### [TEXT UNDER STUDY]

With more than 17,000 islands (17,508 to be exact) visitors to Indonesia can only expect the wide and marvelous array of flora and fauna that every island has to offer.
Being mainly of mountainous terrain, a lot of Indonesia’s terrestrial animal population is endemic; living on just one particular island or area. There have been theories of a now submerged Sunda Shelf that helped these animals migrate. Well, whatever it was, they sure do make for good wildlife tours around Indonesia!
They’re big, scaly, and when they’re hungry, you better not be in their sights. The Komodo Dragons or the giant lizards found only on the Island of Komodo have long been the subject of behavioral studies. After all these years, scientists have hit on their behavioral pattern already: eat, sleep, hunt, eat again, and sleep again. Exciting huh?
Nevertheless, these creatures can be pretty awesome upon first sight growing up to three meters in length and 140 kilograms in weight. And no, they don’t breathe fire.
The one-horned Java rhinoceros can only be found on the western tip of Java. Having once been under the threat of extinction, their numbers now continue to flourish in the Ujung Kulon Nature Reserve.
The Orangutan, also known as the “Man of the Forest,” is found on Kalimantan and Sumatra. Careful, they spit.
Other known species scattered round the country are the banteng wild ox of Java, the rusa deer, the dwarf buffalo or “anoa,” babi-rusa (small wild pig with curved tusks) and civet cats found in Sulawesi.
All these are protected under the administration of the Directorate General of Forest Protection and Nature Conservation (PHPA.)
One of the most volcanic and seismically active regions in the world, Indonesia is home to 400 volcanoes, 128 of which are still active. The best known of these are the twin volcanoes Gede and Pangrango in West Java, Semeru and Kelud in East Java, Merapi in Central Java and Rinjani in Lombok.
There have also been occasional expeditions to the snow-covered summit of Jayawijaya Range Carstensz Top at Irian Jaya. But of all of these, nothing beats the reputation of Krakatoa in the Unda Strait between Java and Sumatra. Its calamitous 1883 eruption where the Indonesian island of Rakata almost vanished, was commemorated in 1983.
Tourists wanting to take in a bit of mountaineering may ask around for scheduled climbs at the mountaineering clubs in Jakarta, Bandung, and other big cities and university towns.
Lying within the botanical region of Melanesia, Indonesia boasts of over 40,000 species of plants or about 10-12% of all the plant species in the world. These are mainly used in the traditional Indonesian herbal medicines or as part of the traditional rituals and ceremonies.
Entering nature reserves usually require government permits. Ask your travel agents if they can facilitate these. Facilities in the reserves are generally under developed with transportation being on foot or horseback. Some of the more important reserves are:
Found in North Sumatra, the Gunung Leuser reserve has two research stations that function as orangutan rehabilitation stations. A boat trip on the Alas River is also a good way to see the rain forest home of endangered species of rhinos, orangutans, tigers and elephants. Gibbons, forest deer, hornbills and otters may also be seen on occasion.
An ideal spot for bird watchers, Penanjung Pangandaran includes beaches, coral gardens, caves, and an old Japanese World War II fortress.

### [AIM OF THE TASK]
Please quote the Indonesia nature text word for word, between "Lying within the" and "seen on occasion.", inclusive.

### [ENTRIES SUPPLIED]
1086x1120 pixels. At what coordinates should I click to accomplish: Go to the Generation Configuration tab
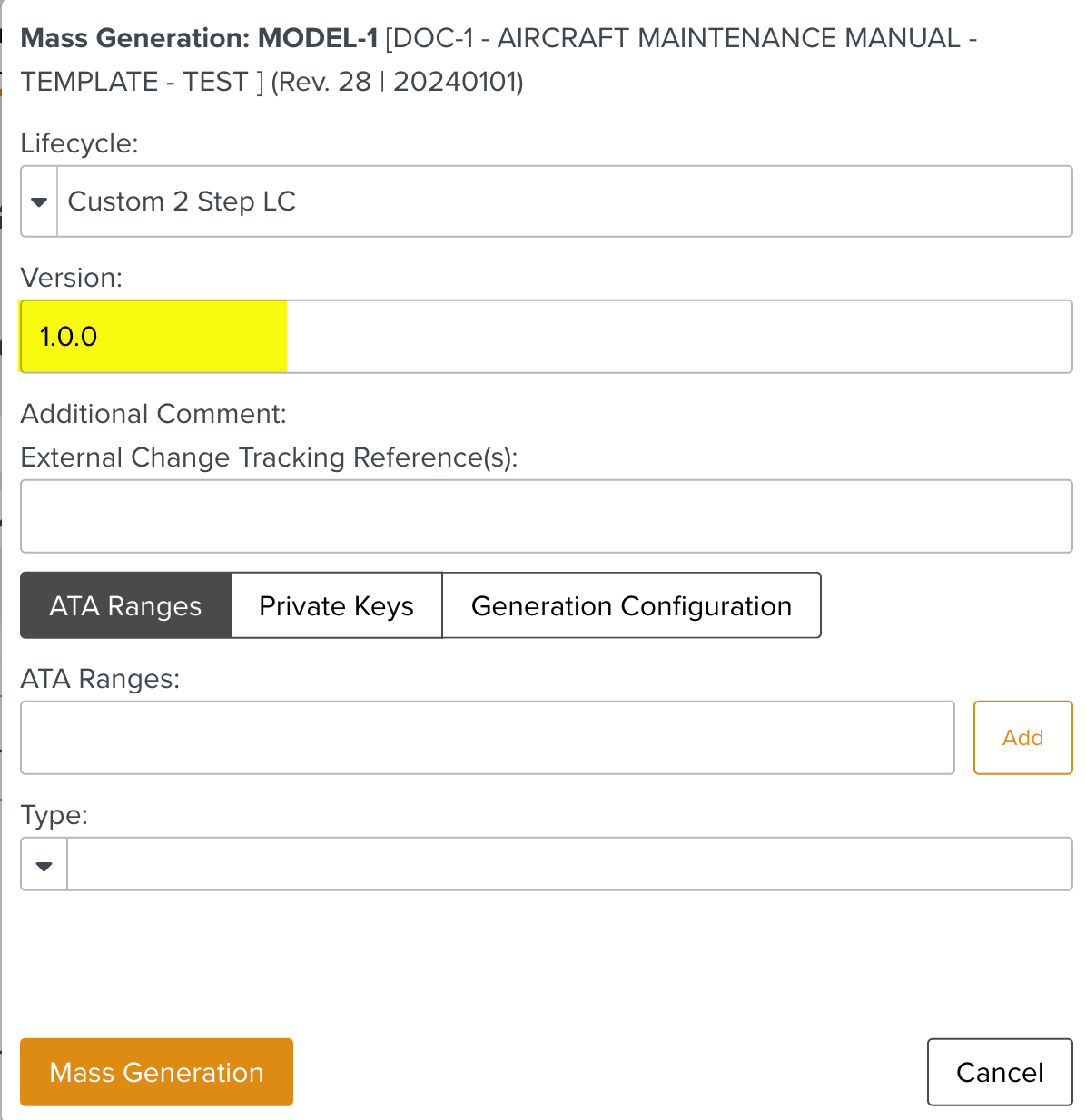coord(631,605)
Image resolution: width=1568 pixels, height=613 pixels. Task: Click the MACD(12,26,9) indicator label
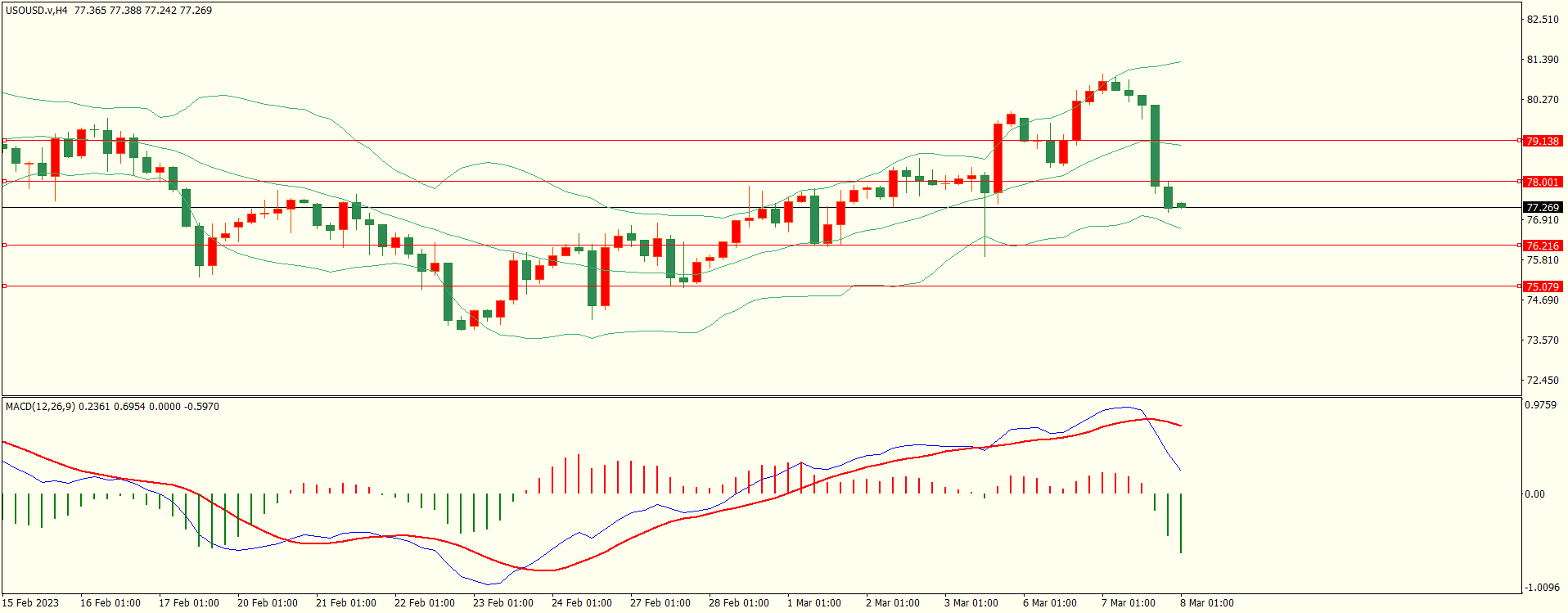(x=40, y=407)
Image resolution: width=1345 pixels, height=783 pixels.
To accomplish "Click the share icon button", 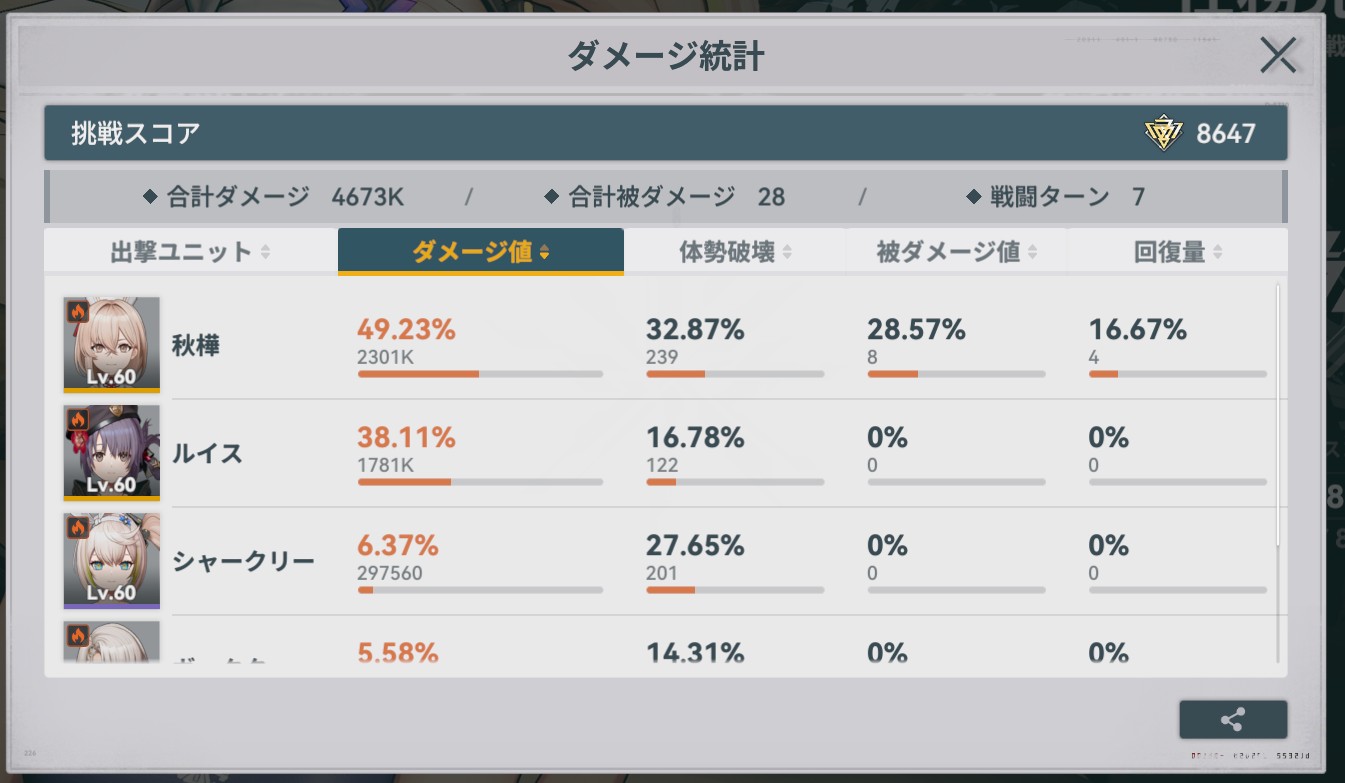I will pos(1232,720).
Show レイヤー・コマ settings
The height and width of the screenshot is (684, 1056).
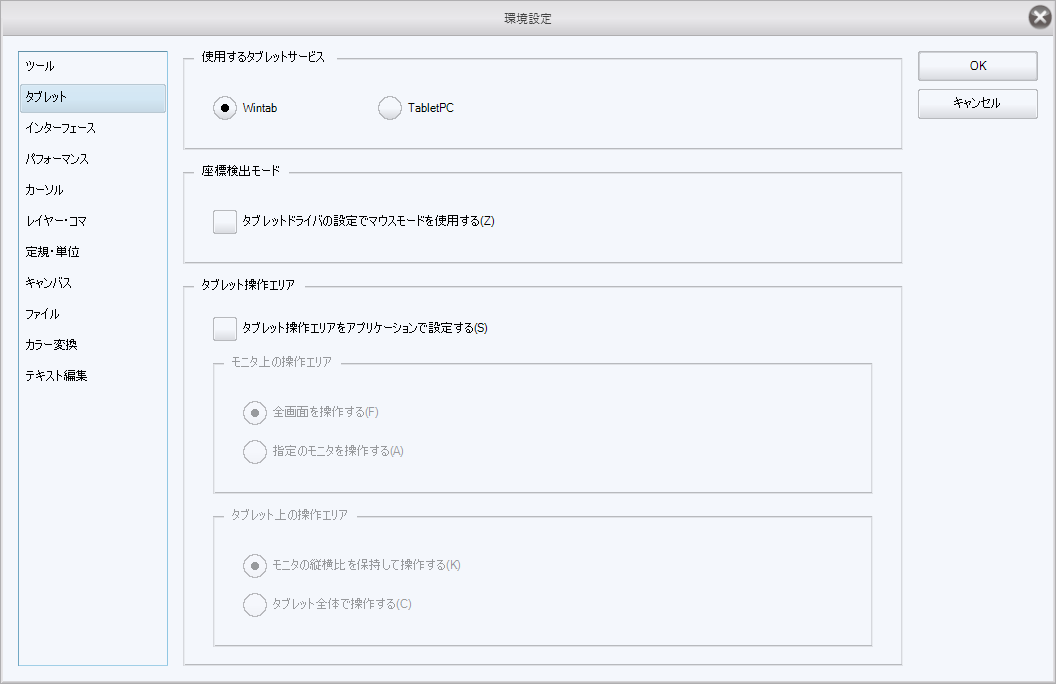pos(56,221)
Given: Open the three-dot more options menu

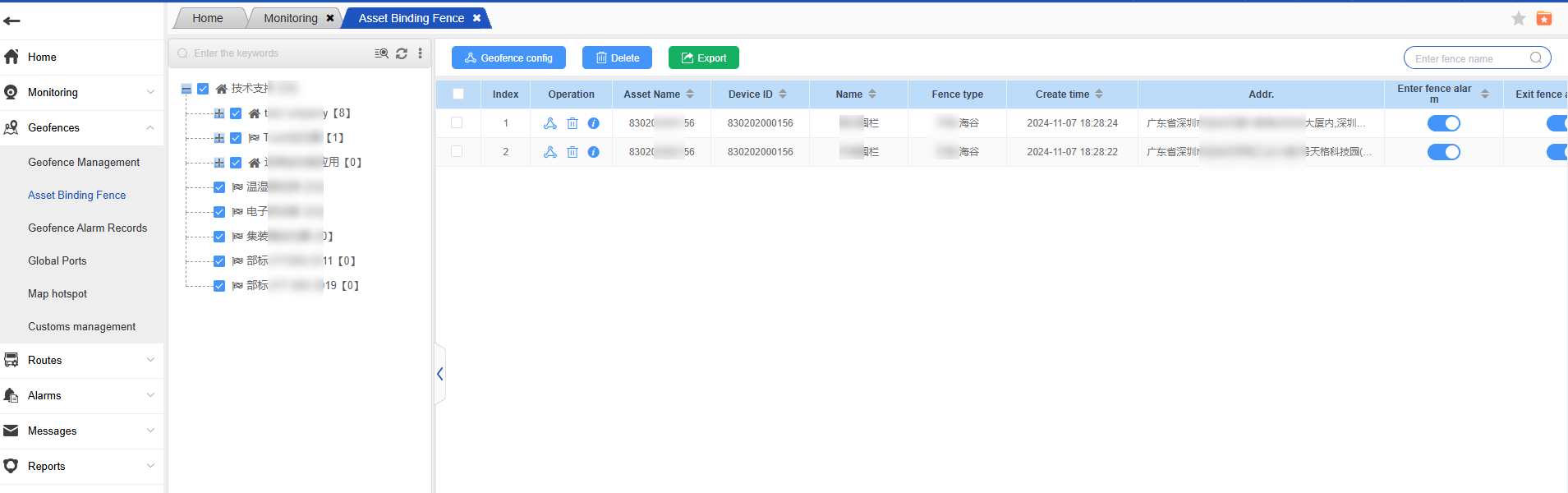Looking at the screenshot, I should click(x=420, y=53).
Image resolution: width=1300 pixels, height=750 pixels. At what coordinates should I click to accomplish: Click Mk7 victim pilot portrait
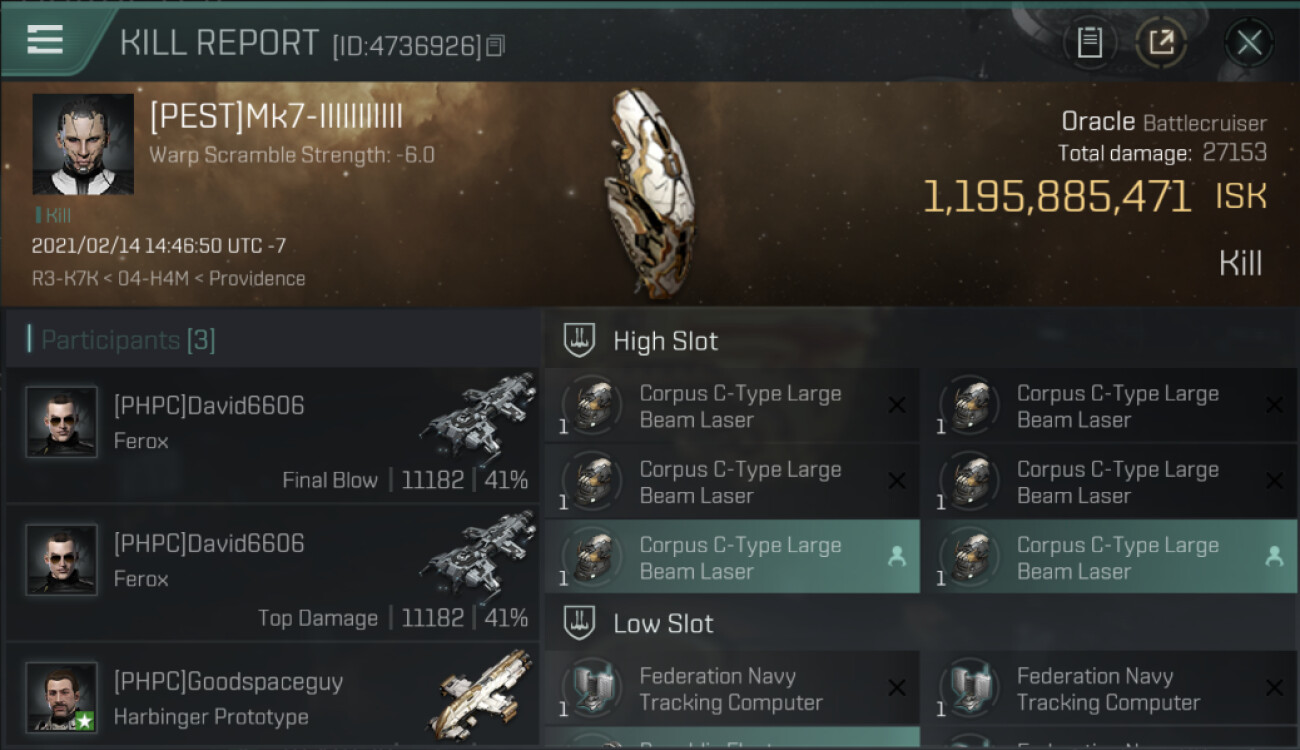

### [COMPLETED TASK]
Lying within the botanical region of Melanesia, Indonesia boasts of over 40,000 species of plants or about 10-12% of all the plant species in the world. These are mainly used in the traditional Indonesian herbal medicines or as part of the traditional rituals and ceremonies.
Entering nature reserves usually require government permits. Ask your travel agents if they can facilitate these. Facilities in the reserves are generally under developed with transportation being on foot or horseback. Some of the more important reserves are:
Found in North Sumatra, the Gunung Leuser reserve has two research stations that function as orangutan rehabilitation stations. A boat trip on the Alas River is also a good way to see the rain forest home of endangered species of rhinos, orangutans, tigers and elephants. Gibbons, forest deer, hornbills and otters may also be seen on occasion.